At times, the band made use of unusual combinations of instruments. After recording his music using RC 50 loop pedals, analog synthesizers, “a couple other devices, and strange ways of making sounds, beats, and loops,” Buffalo said, Litrow plays the recorded music “through two different amplifiers, a bass amp and a guitar amp, running his loops, his synthesizers, and his guitars through [them] and a PA system. Inherently, that’s how his songs are composed.”

Litrow’s songwriting process is different from Buffalo’s, which usually involves sitting down in front of a computer, recording a chord progression, and layering on whatever parts he sees fit. “So [Litrow] performed the songs live in the studio, and then me and the engineer and him brainstormed, ‘Okay, who can we find who can add more?’ So, let real drums on top of the electronic drums, or add other instruments, other effects … different vocals, harmonies, and layers, and separate frequencies so we can get more out of them.” Pump the Gas has more than 20 total side musicians, pretty much all from Southern California except one guitar player from Italy.

Avi Buffalo started focusing fulltime on Litronix after a falling out with his managers during his tour for his 2014 album, At Best Cuckold.

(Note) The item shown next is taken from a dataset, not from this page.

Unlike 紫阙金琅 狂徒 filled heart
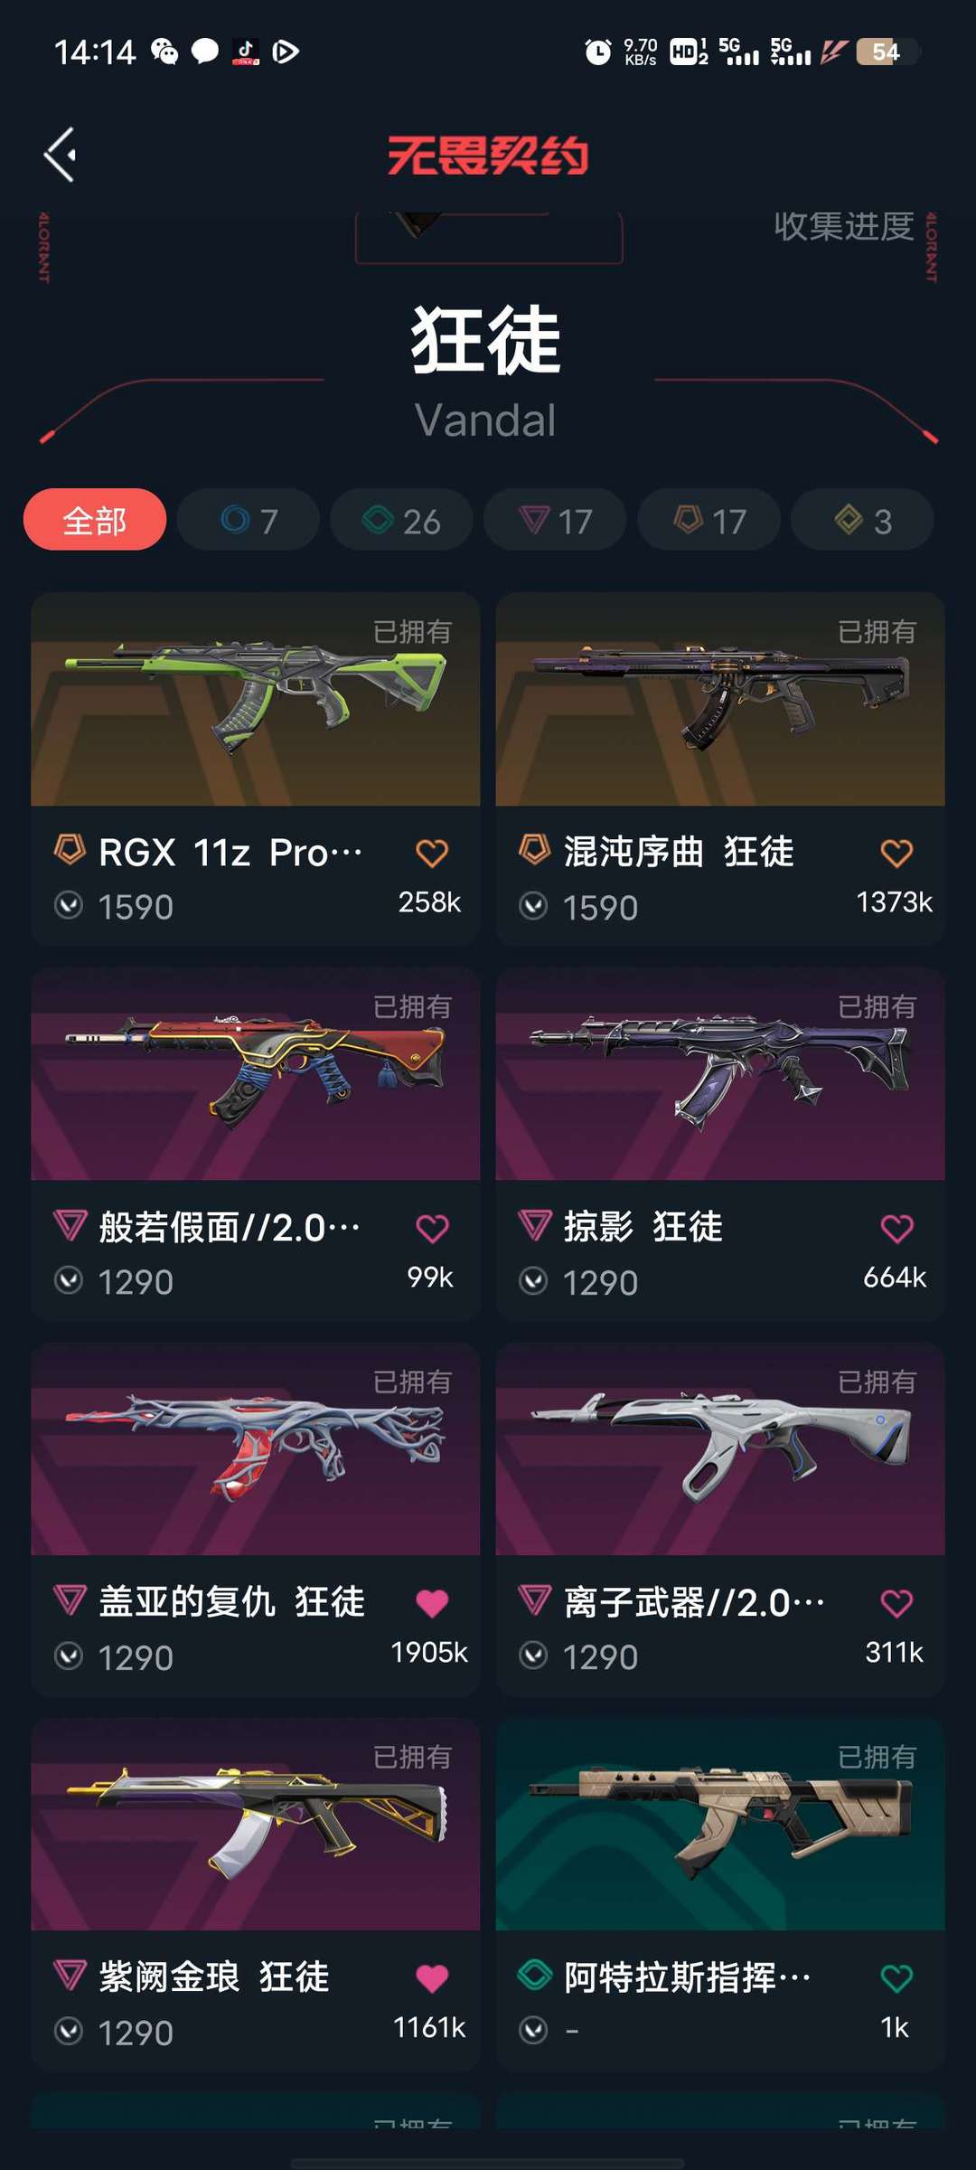The width and height of the screenshot is (976, 2170). [x=432, y=1978]
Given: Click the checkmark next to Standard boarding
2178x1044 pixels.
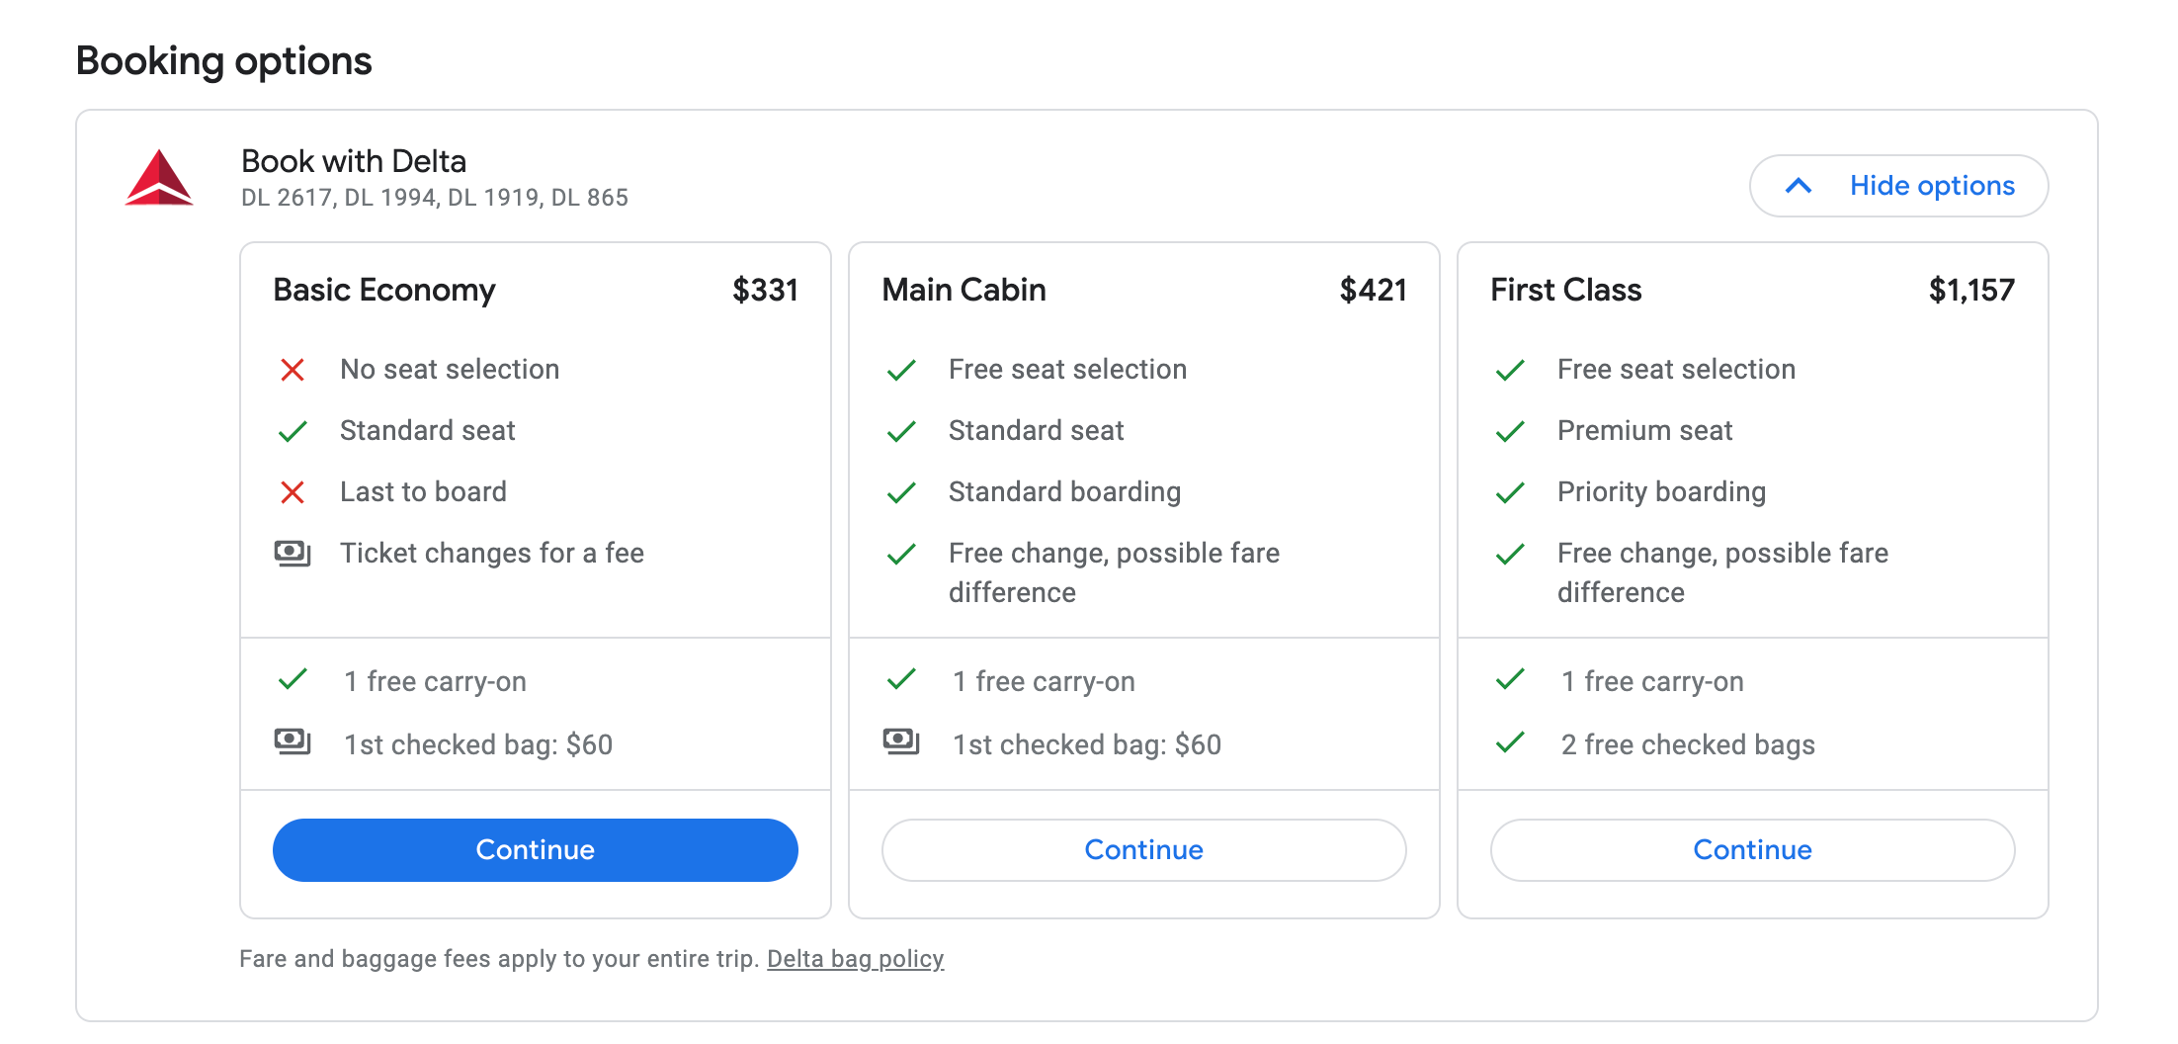Looking at the screenshot, I should (901, 492).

He explained in a lengthy Facebook post that the years following his last two successful albums “caused a lot of pain and drained my creative energy.” Focusing so much on his solo career as Avi Buffalo limited him from working with a wide range of artists, experiencing romantic relationships, and “liv[ing] in one place at a time such as Los Angeles or New York or anywhere else with a large and exciting concentration of beautiful artists to work with and learn from every day.” Claiming he had “no time to be devoted to a sluggish incarnation of my teenage self,” Buffalo did not re-sign with Sub Pop Records after his two-album contract expired and declared his solo career officially over.

However, he is now in the process of writing his third full-length album as Avi Buffalo, though determining how and when it will be released is still far in the future, though not as far as his original estimation: “I will probably be 40 or 50 when that happens and extremely fat,” he said. So far he has “a tentative sequence” of about 14 songs, as well as a surplus of unreleased songs from his last album.

Buffalo said his frustrations were caused by inexperienced managers who he hired as he was finishing recording Cuckold. He said his disagreements with them “were more of a spiritual thing. They were very controlling, they wanted a lot to do with what I was performing, and I wouldn’t have that because I’m a very individualistic artist.” Since then, Buffalo has turned to self-management, which he said has introduced a few tedious activities into his work routine, like counting the amount CDs to take on tour.

Now that Avi Buffalo is free from managers who he felt tried to make him “fit into a pattern,” and “feel incapable or that there was too much on [my] plate and tell me that [I] can’t do things,” the singer has been able to cultivate an environment that helps him grow creatively, free from unwanted interference. He says this involves being around a lot of musicians, “being in a healthy, rested place. I feel like being stimulated by a lot of different music is what keeps me feeling I can write the best music that I can. If I’m learning a lot about music.” Learning from past mistakes, and moving forward regardless, seem to have solidified Avi Buffalo’s belief in his intuition, and hopefully continued success will continue to reinforce it.